• Information shown:
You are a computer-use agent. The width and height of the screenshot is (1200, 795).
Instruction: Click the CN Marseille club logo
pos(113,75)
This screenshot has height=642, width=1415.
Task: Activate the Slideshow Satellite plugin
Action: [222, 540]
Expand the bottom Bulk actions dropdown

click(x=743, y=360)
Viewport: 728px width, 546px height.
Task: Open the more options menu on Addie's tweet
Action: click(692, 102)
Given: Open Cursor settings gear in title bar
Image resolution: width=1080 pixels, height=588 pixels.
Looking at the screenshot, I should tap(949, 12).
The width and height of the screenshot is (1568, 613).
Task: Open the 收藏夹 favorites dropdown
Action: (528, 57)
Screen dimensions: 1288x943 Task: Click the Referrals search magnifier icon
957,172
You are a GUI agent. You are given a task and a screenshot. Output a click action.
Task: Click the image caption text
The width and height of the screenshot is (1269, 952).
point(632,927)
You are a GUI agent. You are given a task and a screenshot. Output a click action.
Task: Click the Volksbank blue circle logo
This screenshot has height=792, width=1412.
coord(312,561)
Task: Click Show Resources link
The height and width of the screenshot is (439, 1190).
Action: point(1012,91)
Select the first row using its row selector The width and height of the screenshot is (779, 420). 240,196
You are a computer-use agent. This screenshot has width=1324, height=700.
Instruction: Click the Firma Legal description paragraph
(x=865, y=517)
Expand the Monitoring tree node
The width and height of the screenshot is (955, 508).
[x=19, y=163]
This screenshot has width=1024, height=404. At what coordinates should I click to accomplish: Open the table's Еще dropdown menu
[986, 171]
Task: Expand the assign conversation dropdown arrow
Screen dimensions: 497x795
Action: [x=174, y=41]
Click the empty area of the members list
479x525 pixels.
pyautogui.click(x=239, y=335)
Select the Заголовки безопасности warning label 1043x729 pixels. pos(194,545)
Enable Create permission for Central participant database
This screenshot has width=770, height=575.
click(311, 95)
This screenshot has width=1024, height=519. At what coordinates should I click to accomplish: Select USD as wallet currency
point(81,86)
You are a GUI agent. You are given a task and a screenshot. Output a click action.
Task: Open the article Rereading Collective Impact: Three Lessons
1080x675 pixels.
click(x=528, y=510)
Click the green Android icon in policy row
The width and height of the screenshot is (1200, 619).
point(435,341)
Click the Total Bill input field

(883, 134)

• Description of the task:
Your reply should be a verbatim retyping of the lines from the one that holds "The width and height of the screenshot is (1200, 619)." through the last line of the entries.

• Exercise output:
The width and height of the screenshot is (1200, 619).
point(435,341)
Click the Total Bill input field

(883, 134)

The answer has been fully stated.